Sylvain, jeune homme gérant seul la programmation, les projections et la caisse d’un cinéma de quartier voué à disparaître, est à première vue un garçon si gentil. Vêtu d’un immuable pull sombre sur chemise à col sortant, accueillant puis saluant la clientèle avec une infinie courtoisie, tout à fait disposé à laisser durer une conversation avec les plus fidèles cinéphiles suite à la projection d’un classique, rien décidément ne laisse entrevoir la bête qui sommeille en lui. Rien sauf les règles du genre auquel s’apparente le troisième long métrage de Laurent Achard, dont les deux précédents, Plus qu’hier, moins que demain (1998) et surtout Le Dernier des fous (2006) firent grand effet, tout en ne manquant pas de fortement diviser.

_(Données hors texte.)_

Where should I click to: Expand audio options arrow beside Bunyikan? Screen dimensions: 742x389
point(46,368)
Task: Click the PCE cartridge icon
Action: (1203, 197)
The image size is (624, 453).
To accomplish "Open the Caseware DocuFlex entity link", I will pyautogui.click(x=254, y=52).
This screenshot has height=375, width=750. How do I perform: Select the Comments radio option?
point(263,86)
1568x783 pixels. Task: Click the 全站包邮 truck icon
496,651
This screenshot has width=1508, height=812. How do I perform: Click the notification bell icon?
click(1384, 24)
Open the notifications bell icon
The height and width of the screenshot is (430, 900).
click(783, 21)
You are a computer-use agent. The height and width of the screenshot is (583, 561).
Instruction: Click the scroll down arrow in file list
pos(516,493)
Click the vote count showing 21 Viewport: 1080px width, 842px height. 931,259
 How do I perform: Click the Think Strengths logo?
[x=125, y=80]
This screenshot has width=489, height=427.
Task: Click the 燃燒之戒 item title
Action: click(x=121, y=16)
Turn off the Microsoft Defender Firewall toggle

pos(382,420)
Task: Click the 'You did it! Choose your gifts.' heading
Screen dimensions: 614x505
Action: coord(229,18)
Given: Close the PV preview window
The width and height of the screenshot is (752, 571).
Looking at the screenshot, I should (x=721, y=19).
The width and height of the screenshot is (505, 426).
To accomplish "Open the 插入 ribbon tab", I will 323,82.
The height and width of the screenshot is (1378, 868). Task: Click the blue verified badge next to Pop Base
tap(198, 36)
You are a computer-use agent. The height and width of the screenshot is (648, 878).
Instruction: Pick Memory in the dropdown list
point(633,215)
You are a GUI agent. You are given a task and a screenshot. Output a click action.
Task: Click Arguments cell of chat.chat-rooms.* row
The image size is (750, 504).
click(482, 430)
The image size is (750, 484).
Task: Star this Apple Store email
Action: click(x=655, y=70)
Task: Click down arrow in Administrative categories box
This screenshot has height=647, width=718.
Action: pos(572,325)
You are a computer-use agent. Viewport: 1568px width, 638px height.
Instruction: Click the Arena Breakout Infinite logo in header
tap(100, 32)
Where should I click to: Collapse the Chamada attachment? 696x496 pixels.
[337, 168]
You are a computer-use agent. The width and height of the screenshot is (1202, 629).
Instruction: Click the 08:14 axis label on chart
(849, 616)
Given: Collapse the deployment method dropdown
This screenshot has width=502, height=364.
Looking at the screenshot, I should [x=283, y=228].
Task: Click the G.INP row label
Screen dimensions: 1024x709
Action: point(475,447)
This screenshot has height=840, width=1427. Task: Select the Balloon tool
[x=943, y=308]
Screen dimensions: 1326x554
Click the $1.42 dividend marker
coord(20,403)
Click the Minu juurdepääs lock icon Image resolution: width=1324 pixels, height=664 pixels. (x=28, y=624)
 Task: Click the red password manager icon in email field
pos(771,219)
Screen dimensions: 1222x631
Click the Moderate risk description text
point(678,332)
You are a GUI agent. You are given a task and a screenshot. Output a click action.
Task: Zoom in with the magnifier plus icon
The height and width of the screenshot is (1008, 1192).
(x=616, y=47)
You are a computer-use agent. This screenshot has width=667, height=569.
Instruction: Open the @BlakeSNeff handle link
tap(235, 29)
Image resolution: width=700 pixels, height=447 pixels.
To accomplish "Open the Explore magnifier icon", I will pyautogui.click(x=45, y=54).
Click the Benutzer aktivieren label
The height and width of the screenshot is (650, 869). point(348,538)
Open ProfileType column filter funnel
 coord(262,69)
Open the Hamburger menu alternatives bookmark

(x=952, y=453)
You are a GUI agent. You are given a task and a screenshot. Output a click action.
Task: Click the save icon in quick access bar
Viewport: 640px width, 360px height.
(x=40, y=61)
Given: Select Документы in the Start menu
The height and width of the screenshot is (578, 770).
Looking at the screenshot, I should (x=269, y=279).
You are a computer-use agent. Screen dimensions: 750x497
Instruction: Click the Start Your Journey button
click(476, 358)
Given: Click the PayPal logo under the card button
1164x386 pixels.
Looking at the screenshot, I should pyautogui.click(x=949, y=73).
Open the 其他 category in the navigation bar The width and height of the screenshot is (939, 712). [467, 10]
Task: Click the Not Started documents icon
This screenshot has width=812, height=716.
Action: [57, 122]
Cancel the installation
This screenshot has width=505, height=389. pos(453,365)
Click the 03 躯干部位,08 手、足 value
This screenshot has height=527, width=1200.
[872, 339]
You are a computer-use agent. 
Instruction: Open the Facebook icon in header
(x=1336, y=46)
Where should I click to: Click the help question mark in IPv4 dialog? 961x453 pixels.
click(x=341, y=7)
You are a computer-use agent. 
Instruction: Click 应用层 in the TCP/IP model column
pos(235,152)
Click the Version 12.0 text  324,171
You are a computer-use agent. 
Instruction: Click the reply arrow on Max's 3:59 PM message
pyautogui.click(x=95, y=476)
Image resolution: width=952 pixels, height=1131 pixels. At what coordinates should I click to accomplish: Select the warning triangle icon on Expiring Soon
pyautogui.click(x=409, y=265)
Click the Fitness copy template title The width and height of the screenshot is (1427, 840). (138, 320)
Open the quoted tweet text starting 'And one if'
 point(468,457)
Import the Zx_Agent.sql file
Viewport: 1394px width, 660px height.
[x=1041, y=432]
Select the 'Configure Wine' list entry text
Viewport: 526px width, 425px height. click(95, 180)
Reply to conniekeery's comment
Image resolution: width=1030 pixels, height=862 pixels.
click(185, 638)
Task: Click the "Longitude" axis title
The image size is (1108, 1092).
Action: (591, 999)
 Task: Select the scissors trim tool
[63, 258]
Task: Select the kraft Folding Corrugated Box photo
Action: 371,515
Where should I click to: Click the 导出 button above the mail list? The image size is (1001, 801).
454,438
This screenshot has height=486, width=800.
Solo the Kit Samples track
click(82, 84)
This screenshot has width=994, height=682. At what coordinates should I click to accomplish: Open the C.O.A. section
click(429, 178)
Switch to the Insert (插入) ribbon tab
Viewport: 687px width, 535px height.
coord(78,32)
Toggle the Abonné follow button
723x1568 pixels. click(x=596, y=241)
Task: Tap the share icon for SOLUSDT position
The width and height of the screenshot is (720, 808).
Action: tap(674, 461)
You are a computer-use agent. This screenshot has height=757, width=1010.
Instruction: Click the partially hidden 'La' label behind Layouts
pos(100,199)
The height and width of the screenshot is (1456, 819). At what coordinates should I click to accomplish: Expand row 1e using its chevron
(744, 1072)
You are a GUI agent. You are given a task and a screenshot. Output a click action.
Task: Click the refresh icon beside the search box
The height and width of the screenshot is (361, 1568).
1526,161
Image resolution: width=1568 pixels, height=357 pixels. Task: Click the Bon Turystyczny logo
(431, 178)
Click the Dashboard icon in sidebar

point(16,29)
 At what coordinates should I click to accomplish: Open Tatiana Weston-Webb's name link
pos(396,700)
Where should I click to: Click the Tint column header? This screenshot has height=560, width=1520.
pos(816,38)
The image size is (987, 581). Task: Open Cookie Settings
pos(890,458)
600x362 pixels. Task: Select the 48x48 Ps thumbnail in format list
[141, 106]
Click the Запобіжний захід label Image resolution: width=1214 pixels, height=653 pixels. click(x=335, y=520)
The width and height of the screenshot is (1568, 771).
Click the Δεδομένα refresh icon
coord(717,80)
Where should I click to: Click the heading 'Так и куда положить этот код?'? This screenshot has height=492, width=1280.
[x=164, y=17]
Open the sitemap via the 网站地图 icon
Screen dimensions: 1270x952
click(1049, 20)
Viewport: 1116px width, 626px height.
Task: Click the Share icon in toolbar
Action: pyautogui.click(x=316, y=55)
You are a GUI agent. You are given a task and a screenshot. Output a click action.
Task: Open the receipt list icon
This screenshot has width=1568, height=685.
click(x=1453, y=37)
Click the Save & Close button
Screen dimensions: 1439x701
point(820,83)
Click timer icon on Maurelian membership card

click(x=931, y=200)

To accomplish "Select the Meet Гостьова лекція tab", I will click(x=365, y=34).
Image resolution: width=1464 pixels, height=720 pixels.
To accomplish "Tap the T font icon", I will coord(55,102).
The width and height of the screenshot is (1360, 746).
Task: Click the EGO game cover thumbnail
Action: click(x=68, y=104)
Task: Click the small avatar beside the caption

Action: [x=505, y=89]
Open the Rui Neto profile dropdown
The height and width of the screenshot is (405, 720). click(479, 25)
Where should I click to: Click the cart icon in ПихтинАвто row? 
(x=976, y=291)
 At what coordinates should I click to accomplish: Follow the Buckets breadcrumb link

En droite ligne de l’esthétique suggestive qui désormais caractérise son cinéma (utilisation habile et méthodique des ombres et du son hors-champ, notamment), Dernière séance se distingue néanmoins par son origine moins personnelle. C’est en effet suite à une conversation de Laurent Achard et Sylvie Pialat autour du cinéma d’horreur que la productrice lui proposa de réaliser un film dans le cadre de la programmation « French Frayeur » de Canal Plus. Soit, comme on le devine, un film d’épouvante « à la française ». Particularité : à l’instar des plus fameux gialli et slasher movies ayant fait la cinéphilie bis, celui-ci serait réalisé avec un budget restreint et surtout un temps de tournage très limité (soit exactement vingt-et-un jours).

Profil type ?
 

Le résultat ? Un film plutôt réussi « dans le genre », mais à l’identité profonde longtemps indiscernable. Particulièrement soucieux d’installer son récit dans un cadre quotidien, « réaliste », Achard n’ira jamais aussi loin que ses évidents modèles (Tourneur, Bava, Carpenter, Argento, le De Palma seventies-eighties…) dans le déploiement baroque faisant le charme du cinéma de vidéo club. Les plans, y compris les plus violents, restent très stables, sans éclaboussure ; la mise en scène de l’horreur, si elle ne manque pas d’efficacité, demeure celle d’un film au maniérisme trop poli, dont l’affiliation à la tradition ne se dépare jamais du souci de ne pas en découdre. Aussi, bien que Pascal Cervo (qui incarne le serial killer) soit génial, jusqu’au bout semblera dominer les plans la part la plus lisse, la plus présentable du personnage de Sylvain.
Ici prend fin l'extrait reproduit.